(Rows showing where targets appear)
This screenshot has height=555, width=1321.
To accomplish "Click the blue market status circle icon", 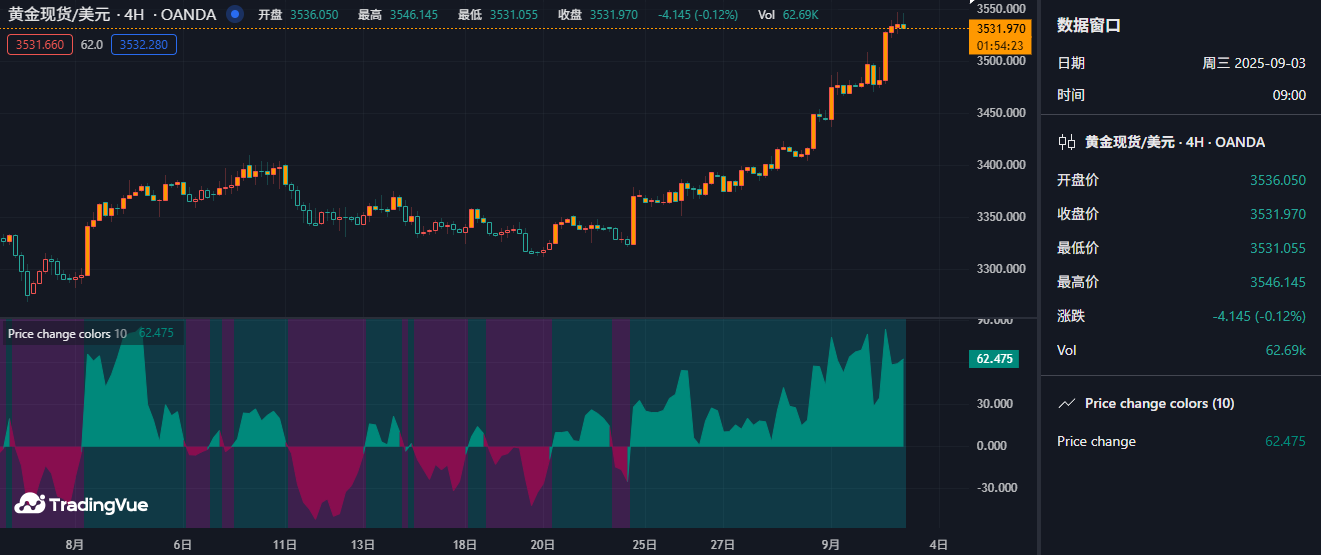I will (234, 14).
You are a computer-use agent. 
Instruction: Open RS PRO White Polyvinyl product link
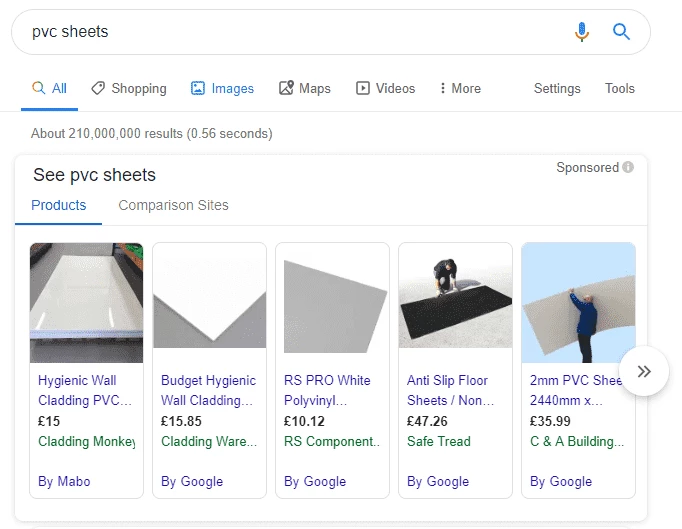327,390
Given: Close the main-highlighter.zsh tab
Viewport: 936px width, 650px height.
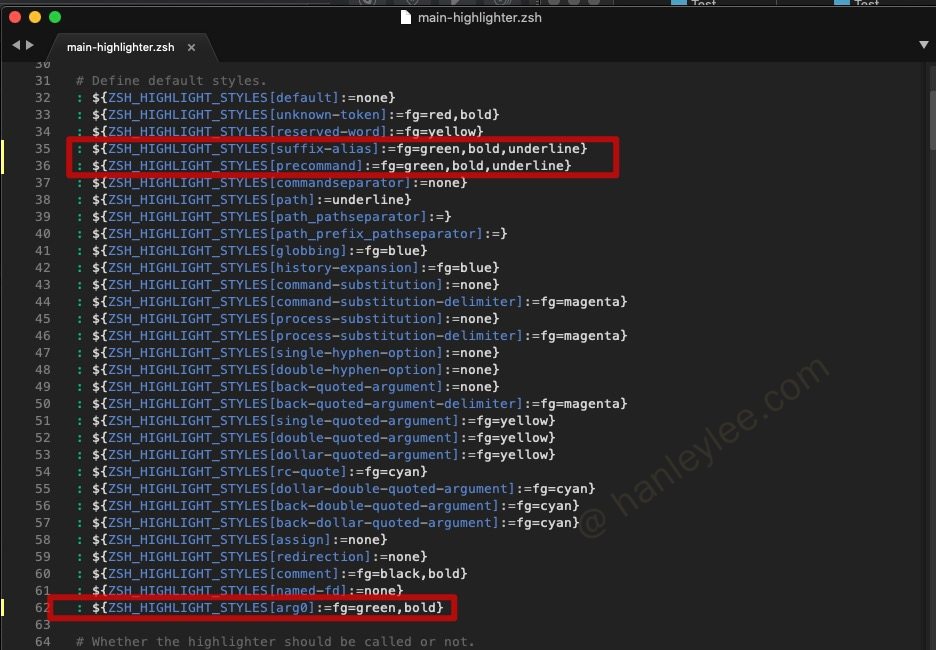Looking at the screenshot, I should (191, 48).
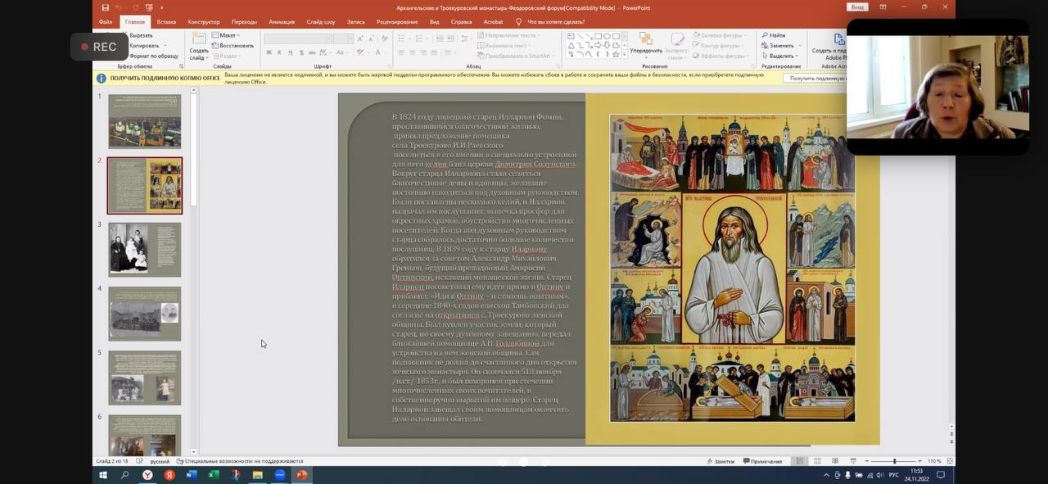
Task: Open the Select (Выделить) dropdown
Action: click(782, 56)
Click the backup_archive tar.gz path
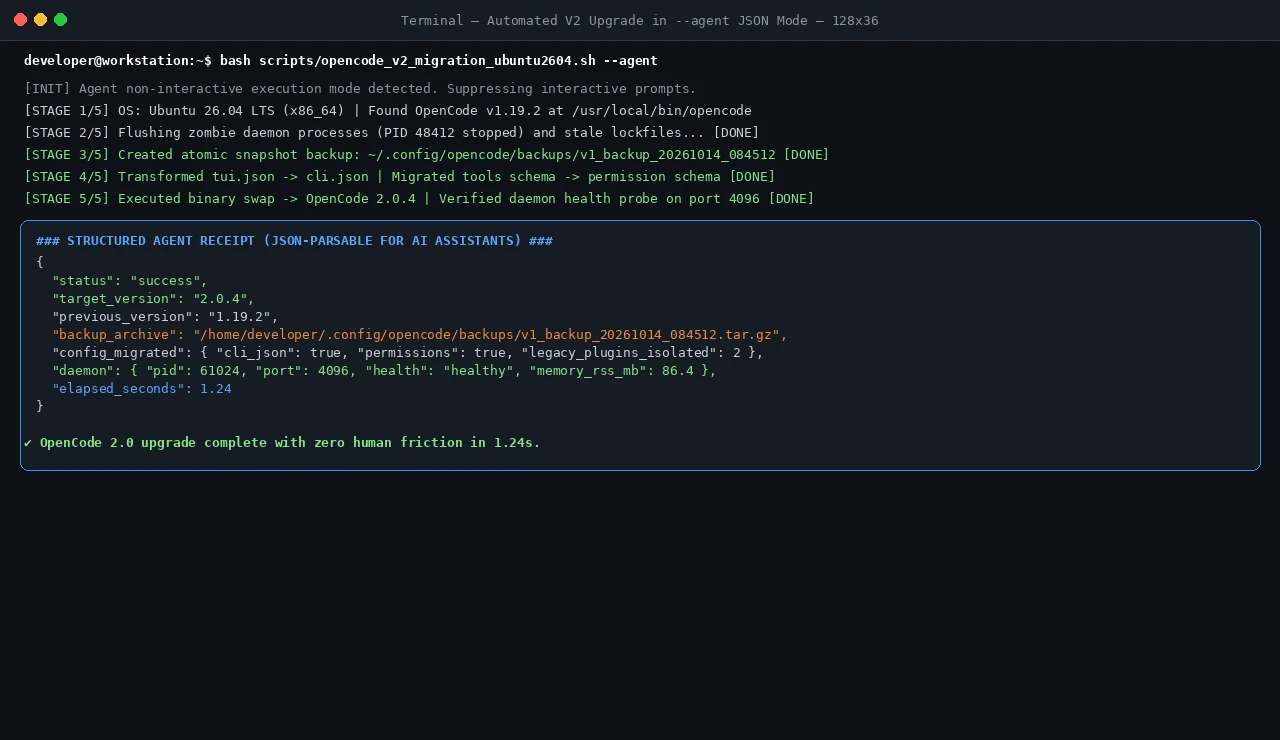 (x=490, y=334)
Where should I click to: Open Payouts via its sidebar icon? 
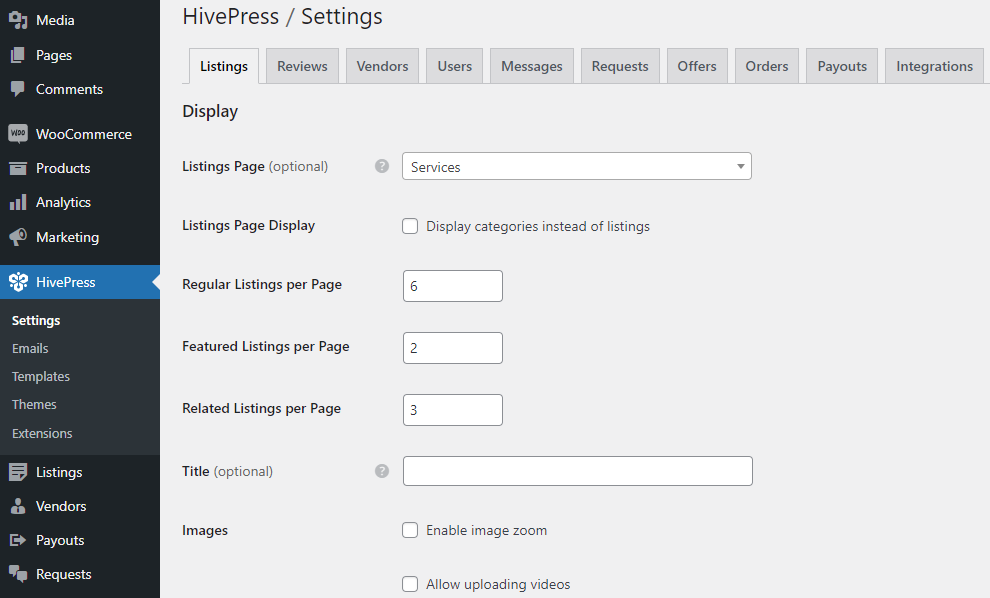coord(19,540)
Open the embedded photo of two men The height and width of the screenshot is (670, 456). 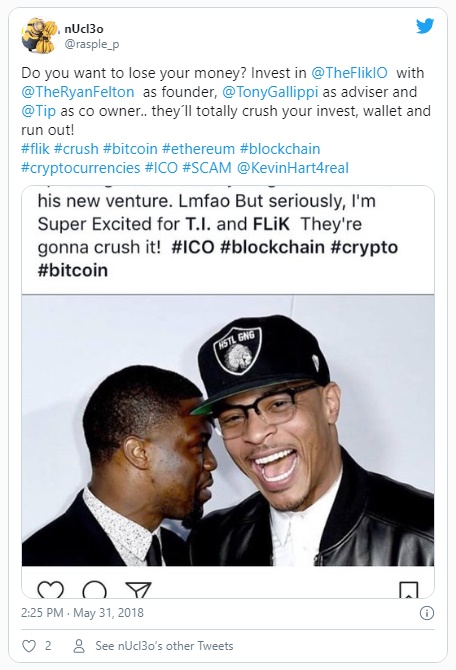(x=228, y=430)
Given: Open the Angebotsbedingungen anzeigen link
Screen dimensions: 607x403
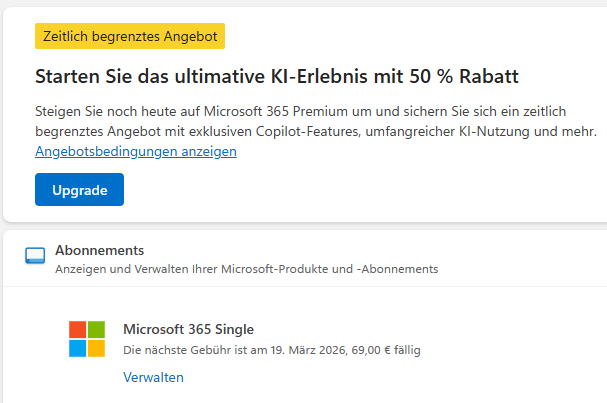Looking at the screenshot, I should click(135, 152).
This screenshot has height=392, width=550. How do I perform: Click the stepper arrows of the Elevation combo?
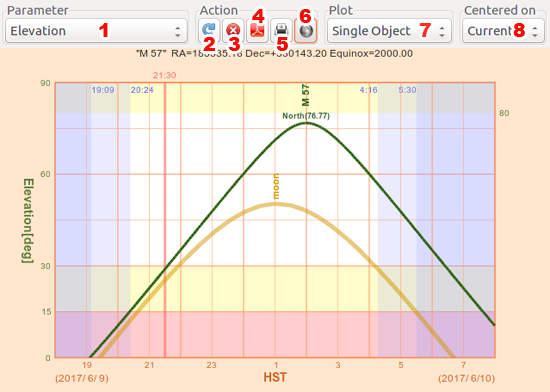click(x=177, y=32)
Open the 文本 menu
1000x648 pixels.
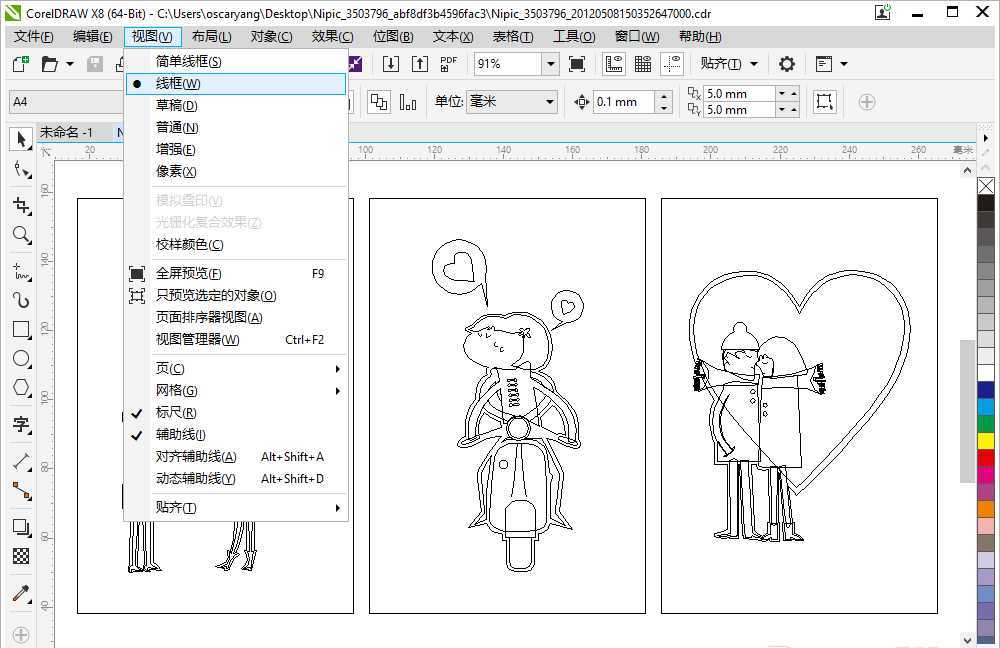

▶ **WHAT YOU WILL DO**
Pick out each line of the material that contains the word "link", and copy those lines.

▶ **EXPECTED OUTPUT**
Instruction: Open RS PRO White Polyvinyl product link
Given: Open the Angebotsbedingungen anzeigen link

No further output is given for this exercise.